Andamos em dupla. Pela mão, levamos a criança que fomos, que somos, que não largamos.
A vontade de brincar, de carnavalizar.
Essa pequena pessoa que você tem, que te olha com saudade do que você foi, que te ensinou a ser mais do que agora você é, te é permanente, ainda que você a negue.
Ela que te tenta a bulir em sujeira, a se meter em mato, a correr pra água, a amassar a terra, a decidir sem culpa.
Os deuses da infância são também os do inesquecível. Aqueles momentos onde a seriedade vai para o banco de reservas e entra em campo a coragem do ridículo. Sem pensar nos julgamentos, nem mesmo o teu, você vive.
Eles são 2 porque a gente é 2.
Erês que ainda somos, que contemos num cantinho por obediência ao contrato de maturidade.
É pelo desacato às cláusulas que a pequena dupla de orixás interfere, porque sem o cheiro de bala, capim e chulé, a maturidade é a carranca estúpida, autoritária e insuportável do mau-humor, que respeito não consegue, somente medo desperta.

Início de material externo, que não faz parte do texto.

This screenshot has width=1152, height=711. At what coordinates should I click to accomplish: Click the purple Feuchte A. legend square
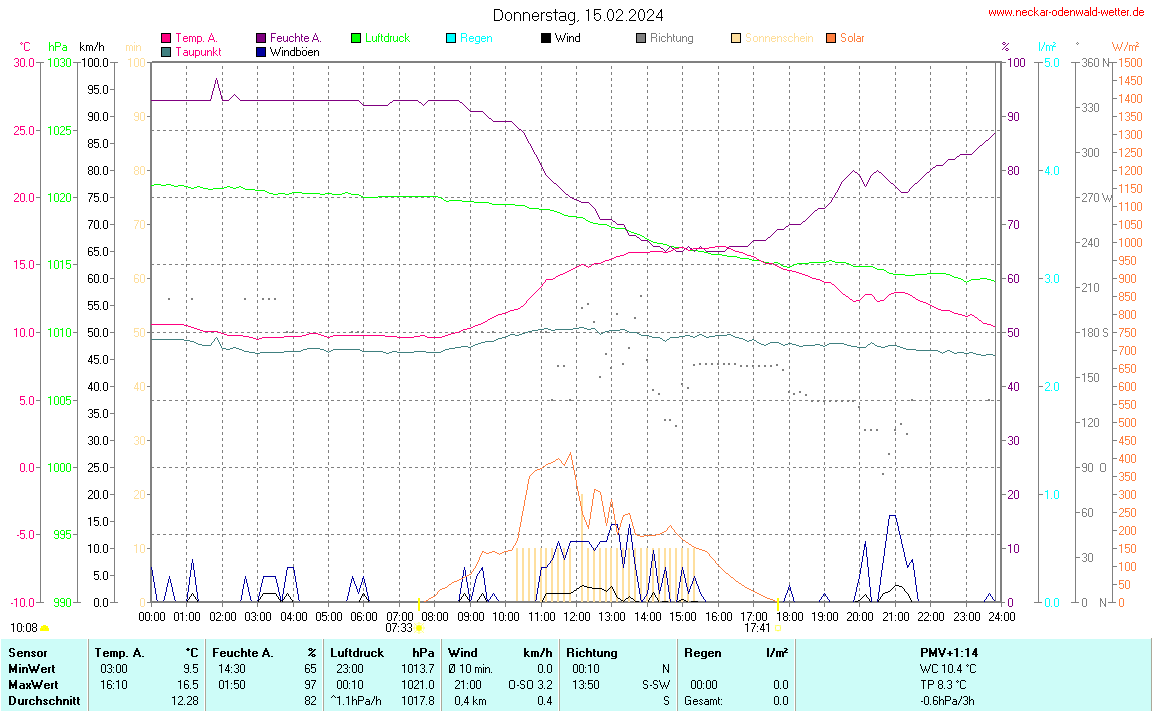(x=261, y=38)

Numa cidade, Iku, a morte, levava indiscriminadamente muitos cidadãos antes da hora. Ninguém dava solução. Os Ibejis, muito espertos, bolaram um plano. Com seu tambor mágico, um dos gêmeos tocaria uma música irresistível enquanto o outro dançava.
Iku, atraída pela canção irresistível, dançou, dançou, dançou até não aguentar mais. Enquanto Ikú se cansava, os irmãos trocavam de posição, sem que Iku percebesse nada, hora no tambor, hora dançando, festejavam sem parar.
A morte, exausta, não parava de dançar. Implorou trégua. Jurou que não levaria mais ninguém antes da hora.
Com festa, alegria, zoação e sabedoria infantil, os pirraias derrotaram a morte.
Venceram a morte prévia, aquela quando, ainda com o coração batendo, a dança inexiste, a brincadeira encerrou, a molecagem se apagou e se largou a mão do erê.
Oni beijada, Beijiró, nossos senhores do entusiasmo.